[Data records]

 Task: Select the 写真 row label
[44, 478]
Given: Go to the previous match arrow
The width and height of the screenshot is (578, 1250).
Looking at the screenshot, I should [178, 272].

==

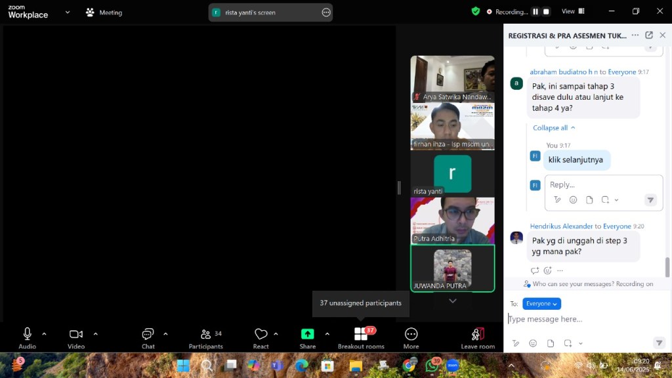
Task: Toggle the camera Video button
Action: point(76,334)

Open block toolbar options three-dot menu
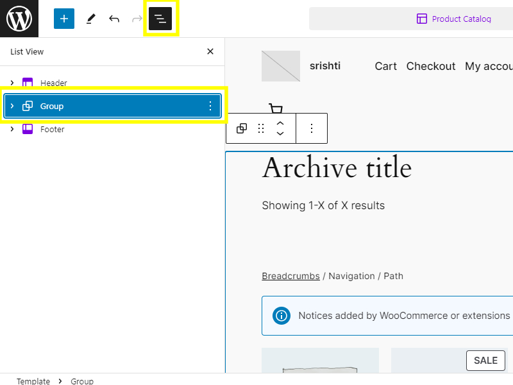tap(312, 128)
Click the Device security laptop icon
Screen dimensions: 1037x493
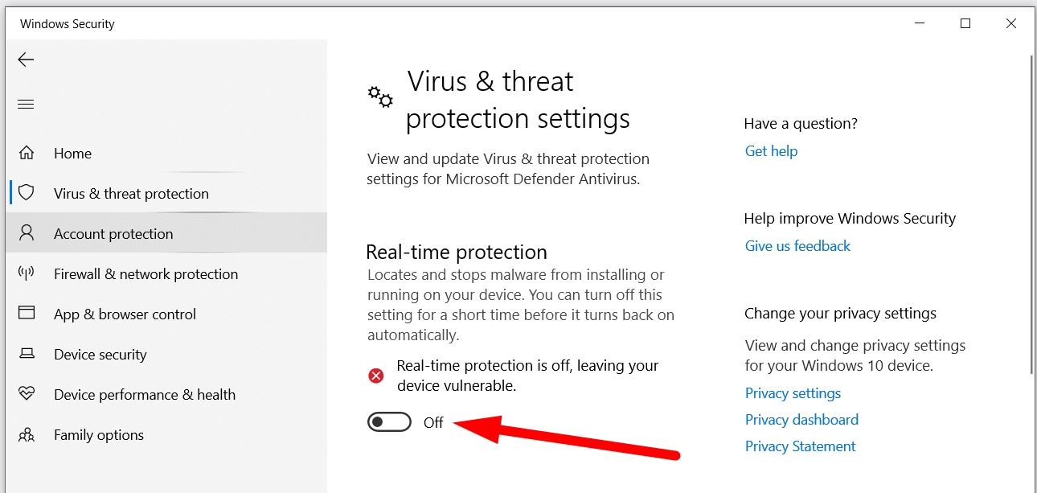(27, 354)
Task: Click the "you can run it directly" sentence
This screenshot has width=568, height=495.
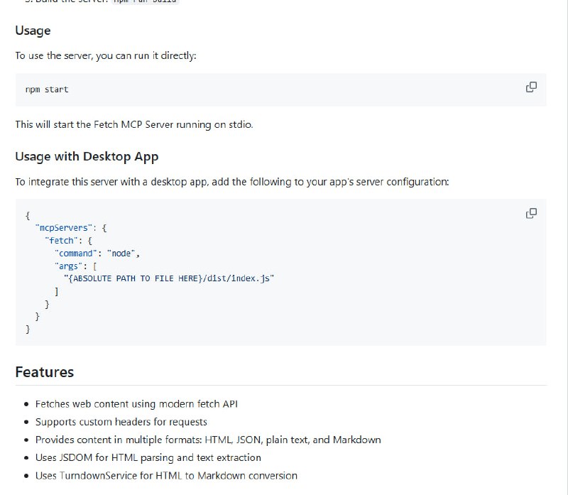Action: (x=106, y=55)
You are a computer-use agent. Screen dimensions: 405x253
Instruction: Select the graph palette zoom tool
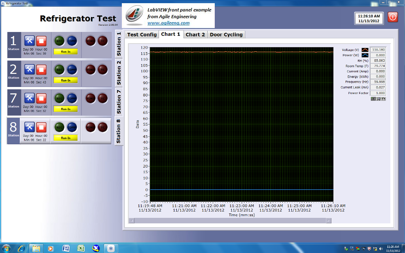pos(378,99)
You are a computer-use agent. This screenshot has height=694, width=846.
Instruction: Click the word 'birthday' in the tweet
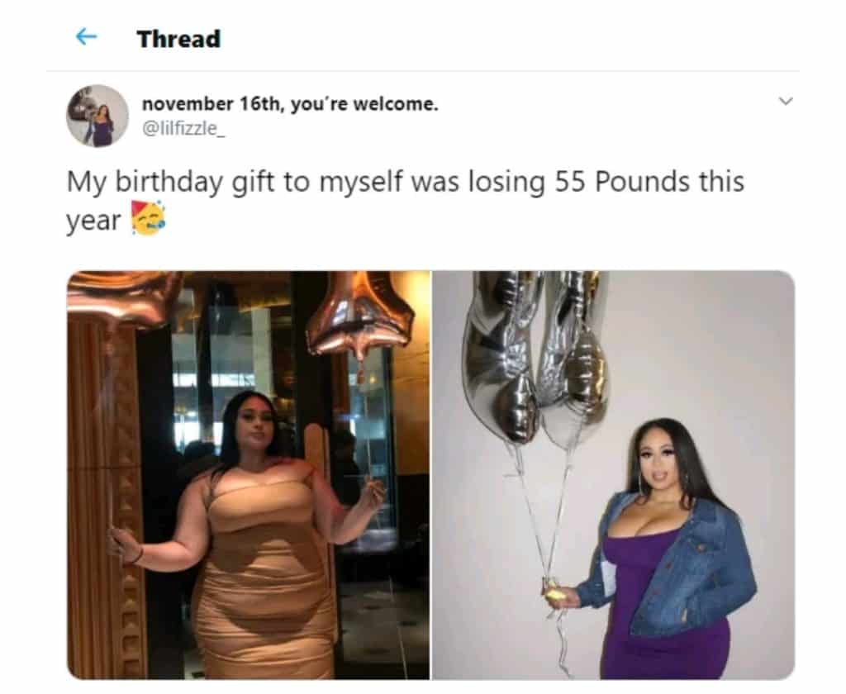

- **Task statement**: Lines, not occurrences, are what count: report how many lines of the records above include the word "computer", and nothing else.

- **Response to the task**: 2